Fırat
Tavuk'u Yakınları, Yoldaşları Anlatıyor:
“BİR
MEVSİM AÇ OLACAĞIZ
HER
MEVSİM ONURLU OLMAK İÇİN...”
Fırat
TAVUK
Yoldaşlarının ortak anlatımı:
1972 yılında Manisa'da doğan Fırat, aslen
Ordu'ludur.
Yoksul ailesiyle birlikte çocuk yaşlarda İstanbul
Gebze'ye göç eder.
Mahalle ilişkilerinde "delikanlı"
özellikleriyle ve babacan yaklaşımları ile gençler tarafından sevilir, sayılır,
öne çıkar.
Ailesi ve özellikle babası CHP kökenli olduğundan
Fırat da babasının görüşleri doğrultusunda bir bakış taşımaya başlar. Ancak
bununla birlikte yerinde duramayan, bıçkın yanları ile en geniş kesimler içinde
arkadaşlık ilişkileri geliştirmesini de bilir. MHP'ye Ülkü Ocaklarına giden
gençler arasında da arkadaşlık ilişkileri vardır. Bu dönem arayış içerisinde
olduğu "Mahalle delikanlılığı" özelliklerini taşıdığı zamanlardır.
Atak ve girişimci yanıyla ekmeğini kazanacak,
ailesinin bütçesine katkıda bulunacak kadar da işleriyle meşguldür. Sürekli
yeni iş alanlarına atılır, kafeterya açar ve bir şekilde yaşamını sürdürür.
Mahallede 15-20 kişilik bir arkadaş gurubu ile
hareket eder. Bu arkadaş grubu tamamen mahalle kültürü ile büyümüş,
delikanlılığa hevesli ama halkın değer ve geleneklerine karşı saygılı olan
kişilerdir. Mahalle düğünlerinde, spor faaliyetlerinde, seçim dönemi
desteklenecek partinin çalışmalarında, pikniklerinde... kısacası
yaşamın bir çok yerinde öne çıkarlar.
Fırat bu arkadaş grubunun içinde delikanlı tabiriyle
"Baba Fırat" olarak anılır. Lakabı böyledir. Mahallede yaşanan
herhangi soruna müdahale eden, halkın değerlerine namusuna yönelik yapılan bir
davranışta gerekli tavrı koyan, kavga, dövüşlerde öne atılandır.

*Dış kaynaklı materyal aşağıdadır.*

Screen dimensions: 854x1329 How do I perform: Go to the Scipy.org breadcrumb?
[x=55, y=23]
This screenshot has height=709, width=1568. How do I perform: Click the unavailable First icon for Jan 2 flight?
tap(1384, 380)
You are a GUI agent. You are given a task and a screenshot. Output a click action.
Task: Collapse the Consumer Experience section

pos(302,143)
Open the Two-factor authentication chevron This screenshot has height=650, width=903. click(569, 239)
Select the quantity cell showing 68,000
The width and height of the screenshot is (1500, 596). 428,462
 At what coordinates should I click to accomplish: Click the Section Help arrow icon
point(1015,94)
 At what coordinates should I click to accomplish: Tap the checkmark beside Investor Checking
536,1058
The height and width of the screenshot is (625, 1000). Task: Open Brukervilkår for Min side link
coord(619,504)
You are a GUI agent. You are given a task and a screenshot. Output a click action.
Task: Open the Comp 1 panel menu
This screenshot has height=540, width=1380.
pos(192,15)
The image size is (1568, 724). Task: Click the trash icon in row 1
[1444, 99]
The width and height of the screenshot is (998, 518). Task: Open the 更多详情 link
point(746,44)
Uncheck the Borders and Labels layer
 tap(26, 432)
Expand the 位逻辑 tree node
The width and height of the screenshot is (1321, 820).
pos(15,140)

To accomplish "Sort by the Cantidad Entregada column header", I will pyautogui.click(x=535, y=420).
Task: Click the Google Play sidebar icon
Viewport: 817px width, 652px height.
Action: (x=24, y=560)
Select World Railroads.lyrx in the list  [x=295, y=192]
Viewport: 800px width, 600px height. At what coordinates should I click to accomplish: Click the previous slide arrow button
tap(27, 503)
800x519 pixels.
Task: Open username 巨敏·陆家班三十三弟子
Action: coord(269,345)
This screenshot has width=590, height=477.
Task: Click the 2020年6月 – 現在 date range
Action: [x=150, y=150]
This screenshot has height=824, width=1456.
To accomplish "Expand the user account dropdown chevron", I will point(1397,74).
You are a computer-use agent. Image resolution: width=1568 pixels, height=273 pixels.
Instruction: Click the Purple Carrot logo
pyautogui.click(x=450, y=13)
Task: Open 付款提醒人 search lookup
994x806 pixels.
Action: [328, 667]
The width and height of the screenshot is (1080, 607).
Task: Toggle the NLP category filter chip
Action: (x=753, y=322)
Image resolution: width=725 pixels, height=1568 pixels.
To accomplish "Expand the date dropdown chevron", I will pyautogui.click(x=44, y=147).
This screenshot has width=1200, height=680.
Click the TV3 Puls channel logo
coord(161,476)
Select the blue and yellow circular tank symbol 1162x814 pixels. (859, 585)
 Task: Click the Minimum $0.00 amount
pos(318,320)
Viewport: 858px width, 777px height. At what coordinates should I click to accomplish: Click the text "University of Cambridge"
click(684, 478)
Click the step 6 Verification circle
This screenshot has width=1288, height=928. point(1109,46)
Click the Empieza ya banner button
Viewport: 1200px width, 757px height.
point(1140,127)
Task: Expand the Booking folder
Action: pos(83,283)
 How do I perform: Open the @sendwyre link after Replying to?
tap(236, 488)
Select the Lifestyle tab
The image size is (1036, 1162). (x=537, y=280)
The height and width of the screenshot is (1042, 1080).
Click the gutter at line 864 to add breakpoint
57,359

Adaletlidir de aynı zamanda. Adil yaklaşımlarıyla
ayrı bir sevgi uyandırır.
Böylesi bir yaşamın içerisinde olan Fırat, tam
olarak aradığını bulamadığını düşünür. "Delikanlılık" diye ifade
edilen günlerde aynı zamanda içkili yerlerle de haşır-neşir
olan Fırat, zamanla kendisini bu tür yerden uzaklaştırdığı gibi çevresini de
koparmak için çaba sarfeder. Çevresindeki ağırlığı, sözü
dinlenirliği sayesinde bu çabanın karşılığını da alır.
Onun deyimiyle "delikanlılığın son
noktası" denilen arayış, evlerinin duvarına Liseli Dev-Genç'in (DLMK'nın) yazmış olduğu bir yazı sonrası iyice belirginleşir.
Bu yazının onda köklü değişiklikler yapacağını kim
bilebilirdi? "Bir duvar yazısıyla insan mı örgütlenir" diyenlere en
büyük cevaptır Fırat'ın o an yaşadığı duygular ve saflarımıza kattıkları.
Devrimci Sol adını sıkça duyduğu zamanlardır.
Onların eylemlerinden etkilenir. Ulaşmak ister. Eline geçen "Haklıyız
Kazanacağız" kitabını okuyarak kendince anladıklarını çevresindeki
insanlara anlatır.
Mahallesinde yaşayan, daha önce devrimcilik yapıp
bırakmış olan insanlarla sohbet eder, başka sol siyasetlerden kişilerle
tanışır. Herşeyi öğrenmek ister. Bu arada Devrimci
Solculara ulaşma çabasını da sürdürür.
92 yılının sonları. 93 yılı ortasına kadar böyle
devam eder. Öğrendiği bir şey var: "Devrimci Solcular polise
düşmandır" Kendini böyle şartlandırmıştır.
93 yılında arkadaş grubu ile birlikte, bir
sendikanın düzenlediği dayanışma şenliğine katılır. Orada Grup Yorum (Ya da
Özgürlük Türküsü) sahnede yerini alınca kitlede bir hareketlenme olur.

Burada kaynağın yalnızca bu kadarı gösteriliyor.